Hilfe zum Lebensunterhalt

      Hilfe zum Lebensunterhalt erhält jede Person, die ihren notwendigen Lebensunterhalt weder aus eigenen Mitteln (Einkommen und Vermögen) und Kräften (Einsatz der Arbeitskraft) noch mit Hilfe anderer bestreiten kann. Zusätz­liche Voraussetzung ist, dass kein Anspruch auf Leistungen  der Grundsicherung im Alter und bei Erwerbsminderung nach dem Vierten Kapitel des SGB XII oder der Grundsicherung für Arbeitsuchende nach dem SGB II besteht.
      Zusammen wohnende Partner sowie im Haushalt lebende minderjährige Kinder werden als sog. Einstandsgemeinschaft betrachtet. Der notwendige Lebensunterhalt umfasst „insbesondere Ernährung, Unterkunft, Kleidung, Körperpflege, Hausrat, Heizung und persönliche Bedürfnisse des täglichen Lebens“. Zu letzteren gehören „in vertretbarem Umfang auch Beziehungen zur Umwelt und eine Teilnahme am kulturellen Leben“. Diese Definition macht deutlich, dass die Sozialhilfe nicht nur ein physisches Existenzminimum leistet, sondern einen soziokulturellen Mindeststandard, der die Teilenahme am gesellschaftlichen Leben einschließt.

      Die Hilfe zum Lebensunterhalt wird vorrangig als Geldleistung erbracht.
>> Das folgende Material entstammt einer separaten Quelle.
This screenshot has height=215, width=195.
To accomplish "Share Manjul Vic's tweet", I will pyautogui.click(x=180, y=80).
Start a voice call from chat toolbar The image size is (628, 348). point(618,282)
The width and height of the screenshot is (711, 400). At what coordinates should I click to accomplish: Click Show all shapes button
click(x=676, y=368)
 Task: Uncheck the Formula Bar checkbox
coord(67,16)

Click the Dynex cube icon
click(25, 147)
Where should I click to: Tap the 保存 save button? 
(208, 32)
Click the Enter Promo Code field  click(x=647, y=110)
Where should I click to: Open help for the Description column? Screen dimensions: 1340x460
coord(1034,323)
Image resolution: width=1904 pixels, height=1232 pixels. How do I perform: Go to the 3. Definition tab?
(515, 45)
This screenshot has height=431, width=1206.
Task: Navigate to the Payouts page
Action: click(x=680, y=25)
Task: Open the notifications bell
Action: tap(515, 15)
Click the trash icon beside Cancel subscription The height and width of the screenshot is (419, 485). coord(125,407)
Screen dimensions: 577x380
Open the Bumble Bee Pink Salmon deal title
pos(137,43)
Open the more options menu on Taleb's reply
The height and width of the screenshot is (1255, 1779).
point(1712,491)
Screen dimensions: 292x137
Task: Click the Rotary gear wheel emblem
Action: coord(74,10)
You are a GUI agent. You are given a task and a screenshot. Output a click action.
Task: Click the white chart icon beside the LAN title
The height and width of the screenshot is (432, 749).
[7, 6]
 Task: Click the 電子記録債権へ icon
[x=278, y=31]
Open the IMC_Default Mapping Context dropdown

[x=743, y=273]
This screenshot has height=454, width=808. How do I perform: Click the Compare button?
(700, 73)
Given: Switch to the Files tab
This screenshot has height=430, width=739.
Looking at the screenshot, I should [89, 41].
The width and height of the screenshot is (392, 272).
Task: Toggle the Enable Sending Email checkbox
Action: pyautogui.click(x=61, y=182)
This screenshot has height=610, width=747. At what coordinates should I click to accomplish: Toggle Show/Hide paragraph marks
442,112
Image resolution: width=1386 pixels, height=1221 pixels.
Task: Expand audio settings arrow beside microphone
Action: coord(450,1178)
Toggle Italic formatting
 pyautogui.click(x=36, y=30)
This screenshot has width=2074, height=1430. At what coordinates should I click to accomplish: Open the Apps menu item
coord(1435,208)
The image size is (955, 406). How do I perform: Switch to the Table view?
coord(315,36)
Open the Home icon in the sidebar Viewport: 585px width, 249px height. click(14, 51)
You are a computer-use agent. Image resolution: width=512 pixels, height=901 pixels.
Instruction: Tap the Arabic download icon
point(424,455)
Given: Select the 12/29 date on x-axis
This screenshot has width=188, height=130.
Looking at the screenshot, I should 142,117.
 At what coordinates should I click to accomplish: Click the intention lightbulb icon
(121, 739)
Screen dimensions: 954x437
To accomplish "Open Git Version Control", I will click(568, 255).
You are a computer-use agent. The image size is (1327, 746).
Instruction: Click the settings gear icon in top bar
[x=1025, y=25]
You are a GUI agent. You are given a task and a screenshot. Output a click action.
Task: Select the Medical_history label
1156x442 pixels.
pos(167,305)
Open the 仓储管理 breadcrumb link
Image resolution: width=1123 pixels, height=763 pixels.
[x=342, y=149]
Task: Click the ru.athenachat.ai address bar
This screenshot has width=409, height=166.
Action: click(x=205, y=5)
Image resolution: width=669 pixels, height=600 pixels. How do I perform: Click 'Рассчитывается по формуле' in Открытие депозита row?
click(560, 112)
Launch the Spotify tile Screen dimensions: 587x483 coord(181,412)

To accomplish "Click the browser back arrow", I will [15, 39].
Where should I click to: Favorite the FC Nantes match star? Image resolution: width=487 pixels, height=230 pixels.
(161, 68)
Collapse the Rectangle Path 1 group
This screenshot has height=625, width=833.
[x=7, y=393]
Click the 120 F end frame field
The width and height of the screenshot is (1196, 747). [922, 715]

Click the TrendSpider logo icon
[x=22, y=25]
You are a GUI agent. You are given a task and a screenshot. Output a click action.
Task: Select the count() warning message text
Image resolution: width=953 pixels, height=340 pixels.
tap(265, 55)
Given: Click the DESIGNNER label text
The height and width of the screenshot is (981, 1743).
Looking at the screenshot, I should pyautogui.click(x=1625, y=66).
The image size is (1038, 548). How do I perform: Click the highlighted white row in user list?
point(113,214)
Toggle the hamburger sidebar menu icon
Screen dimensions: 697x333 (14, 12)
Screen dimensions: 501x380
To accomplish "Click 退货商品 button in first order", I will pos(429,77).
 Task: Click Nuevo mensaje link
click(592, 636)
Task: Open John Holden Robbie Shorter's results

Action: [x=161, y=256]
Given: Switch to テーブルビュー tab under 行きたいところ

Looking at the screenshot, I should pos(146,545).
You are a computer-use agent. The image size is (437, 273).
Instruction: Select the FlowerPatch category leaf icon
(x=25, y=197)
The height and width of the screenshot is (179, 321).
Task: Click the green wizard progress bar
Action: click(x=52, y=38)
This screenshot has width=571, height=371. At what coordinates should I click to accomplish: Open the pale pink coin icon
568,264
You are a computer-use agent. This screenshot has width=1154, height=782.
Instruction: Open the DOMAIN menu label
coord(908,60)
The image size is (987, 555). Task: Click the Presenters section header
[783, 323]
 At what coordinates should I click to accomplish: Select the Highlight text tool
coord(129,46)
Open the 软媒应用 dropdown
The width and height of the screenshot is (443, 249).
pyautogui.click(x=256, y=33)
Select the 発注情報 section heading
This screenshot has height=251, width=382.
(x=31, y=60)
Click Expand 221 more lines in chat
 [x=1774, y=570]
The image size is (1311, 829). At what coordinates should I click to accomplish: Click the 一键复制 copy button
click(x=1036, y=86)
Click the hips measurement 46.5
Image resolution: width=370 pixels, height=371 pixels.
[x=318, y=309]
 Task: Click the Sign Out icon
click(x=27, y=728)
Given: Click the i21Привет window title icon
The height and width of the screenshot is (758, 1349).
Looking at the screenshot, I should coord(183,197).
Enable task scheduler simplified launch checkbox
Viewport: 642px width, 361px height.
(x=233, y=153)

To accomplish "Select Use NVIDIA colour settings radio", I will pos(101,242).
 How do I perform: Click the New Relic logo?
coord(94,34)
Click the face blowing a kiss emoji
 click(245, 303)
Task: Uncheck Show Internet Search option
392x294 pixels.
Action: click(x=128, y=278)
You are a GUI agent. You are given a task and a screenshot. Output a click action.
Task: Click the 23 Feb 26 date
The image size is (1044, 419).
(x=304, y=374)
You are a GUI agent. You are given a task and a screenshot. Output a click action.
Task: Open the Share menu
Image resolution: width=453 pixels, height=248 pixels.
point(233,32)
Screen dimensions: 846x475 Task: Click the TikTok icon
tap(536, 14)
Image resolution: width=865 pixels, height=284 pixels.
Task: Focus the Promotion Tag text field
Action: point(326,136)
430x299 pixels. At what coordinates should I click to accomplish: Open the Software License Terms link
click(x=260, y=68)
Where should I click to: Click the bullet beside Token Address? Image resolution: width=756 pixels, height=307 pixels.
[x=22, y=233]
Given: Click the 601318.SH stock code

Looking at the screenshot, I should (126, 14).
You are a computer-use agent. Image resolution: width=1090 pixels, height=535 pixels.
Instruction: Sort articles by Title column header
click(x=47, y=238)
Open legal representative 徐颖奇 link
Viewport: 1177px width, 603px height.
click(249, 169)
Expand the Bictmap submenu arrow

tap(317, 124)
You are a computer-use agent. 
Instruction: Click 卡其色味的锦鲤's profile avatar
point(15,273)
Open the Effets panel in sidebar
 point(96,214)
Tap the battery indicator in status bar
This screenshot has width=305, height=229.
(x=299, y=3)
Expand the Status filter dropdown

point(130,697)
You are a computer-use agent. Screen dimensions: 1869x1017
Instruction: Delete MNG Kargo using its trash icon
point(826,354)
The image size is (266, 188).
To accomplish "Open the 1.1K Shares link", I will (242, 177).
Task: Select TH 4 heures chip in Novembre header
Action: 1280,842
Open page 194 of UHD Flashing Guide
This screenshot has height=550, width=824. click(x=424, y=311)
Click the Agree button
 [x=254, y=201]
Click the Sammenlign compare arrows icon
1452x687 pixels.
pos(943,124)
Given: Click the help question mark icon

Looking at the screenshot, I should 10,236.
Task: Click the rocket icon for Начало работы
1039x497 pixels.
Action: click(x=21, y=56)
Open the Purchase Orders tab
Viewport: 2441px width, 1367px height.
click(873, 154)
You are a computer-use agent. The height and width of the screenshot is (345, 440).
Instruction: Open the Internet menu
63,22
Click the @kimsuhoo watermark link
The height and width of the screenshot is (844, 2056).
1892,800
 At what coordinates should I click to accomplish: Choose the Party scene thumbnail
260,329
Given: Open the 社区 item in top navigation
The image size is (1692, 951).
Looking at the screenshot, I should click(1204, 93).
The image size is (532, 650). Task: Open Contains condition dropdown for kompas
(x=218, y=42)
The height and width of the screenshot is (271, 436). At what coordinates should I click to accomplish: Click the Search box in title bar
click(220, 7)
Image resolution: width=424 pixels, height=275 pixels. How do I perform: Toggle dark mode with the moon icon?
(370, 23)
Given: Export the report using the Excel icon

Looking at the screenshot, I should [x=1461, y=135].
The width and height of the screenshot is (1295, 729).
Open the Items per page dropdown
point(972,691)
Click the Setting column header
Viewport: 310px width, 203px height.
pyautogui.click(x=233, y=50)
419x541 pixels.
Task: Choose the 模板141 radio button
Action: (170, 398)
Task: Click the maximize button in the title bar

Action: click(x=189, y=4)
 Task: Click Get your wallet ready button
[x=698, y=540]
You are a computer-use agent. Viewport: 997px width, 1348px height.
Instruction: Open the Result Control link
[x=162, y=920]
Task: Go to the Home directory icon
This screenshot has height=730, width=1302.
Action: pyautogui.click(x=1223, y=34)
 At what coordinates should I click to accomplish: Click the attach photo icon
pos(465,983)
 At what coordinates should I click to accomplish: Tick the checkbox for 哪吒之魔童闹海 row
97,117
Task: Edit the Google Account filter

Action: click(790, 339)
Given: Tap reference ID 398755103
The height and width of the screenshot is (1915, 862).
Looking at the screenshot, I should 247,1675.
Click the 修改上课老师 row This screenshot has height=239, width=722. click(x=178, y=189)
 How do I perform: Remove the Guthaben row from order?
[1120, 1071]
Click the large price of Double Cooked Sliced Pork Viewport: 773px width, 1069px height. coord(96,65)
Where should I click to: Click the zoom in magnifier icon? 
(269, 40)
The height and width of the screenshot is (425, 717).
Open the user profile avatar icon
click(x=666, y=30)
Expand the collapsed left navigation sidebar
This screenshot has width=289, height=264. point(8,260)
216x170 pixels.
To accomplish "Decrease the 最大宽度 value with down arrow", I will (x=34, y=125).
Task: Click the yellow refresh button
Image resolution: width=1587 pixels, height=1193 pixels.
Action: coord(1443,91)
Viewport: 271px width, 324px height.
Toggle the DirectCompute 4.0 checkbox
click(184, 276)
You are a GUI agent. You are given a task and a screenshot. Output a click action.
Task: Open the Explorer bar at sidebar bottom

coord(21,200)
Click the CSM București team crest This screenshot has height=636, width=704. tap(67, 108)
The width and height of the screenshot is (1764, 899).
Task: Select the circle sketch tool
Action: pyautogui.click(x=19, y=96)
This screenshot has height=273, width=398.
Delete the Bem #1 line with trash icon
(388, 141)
Zunächst wird der Bedarf bestimmt, dann werden Einkommen und Vermögen angerechnet. Der Bedarf an Hilfe zum Lebensunterhalt setzt sich zusammen aus den folgenden Komponenten:

      - Für ganz Deutschland beträgt seit dem 01.01.2017 die Höhe der Regelsätze 409,00 € für einen Alleinstehenden oder den Haushaltsvorstand, 368,00 € für jeweils zwei erwachsene Leistungsberechtigte, die als Partner in einer Lebensgemeinschaft zusammen wohnen und zwischen 237,00 € - 311,00 € für Kinder und Jugendliche je nach Altersstufe.
      - Bedarfe für Bildung und Teilhabe werden bei Schülerinnen und Schüler allgemeinbildender und berufsbildender Schulen sowie bei Kindern und Jugendlichen sowohl für den schulisch bedingten Bedarf, als auch für die Teilhabe am sozialen und kulturellen Leben gesondert erbracht.
      - Miet- und Heizkosten in Höhe der tatsächlichen Unterkunftskosten. Werden diese als „unangemessen hoch“ betrachtet, sind sie so lange zu erbringen, wie ein Wechsel in eine günstigere Wohnung nicht möglich oder zumutbar ist - regelmäßig maximal sechs Monate.
      - Bestimmten Personengruppen wird ein Mehrbedarf zugestanden. Der Mehrbedarf wird als prozentualer Zuschlag zum Regelsatz geleistet.
      - Einmalige Leistungen werden für Erstausstattung des Haushalts, für Erstausstattung an Bekleidung (einschließlich Sonderbedarf bei Schwangerschaft und Geburt) sowie die Anschaffung, Miete und Reparatur von orthopädischen Schuhen und therapeutischen Geräten erbracht. Vom Regelsatz umfasster, jedoch im Einzelfall unabweisbar gebotener Sonderbedarf soll als Darlehen gewährt werden.
      - Weiterhin können Beiträge für die Kranken- und Pflegeversicherung übernommen werden sowie Beiträge für die Altersvorsorge.
      - Zur Vermeidung von Wohnungsnotfällen sollen darüber hinaus Mietschulden übernommen werden.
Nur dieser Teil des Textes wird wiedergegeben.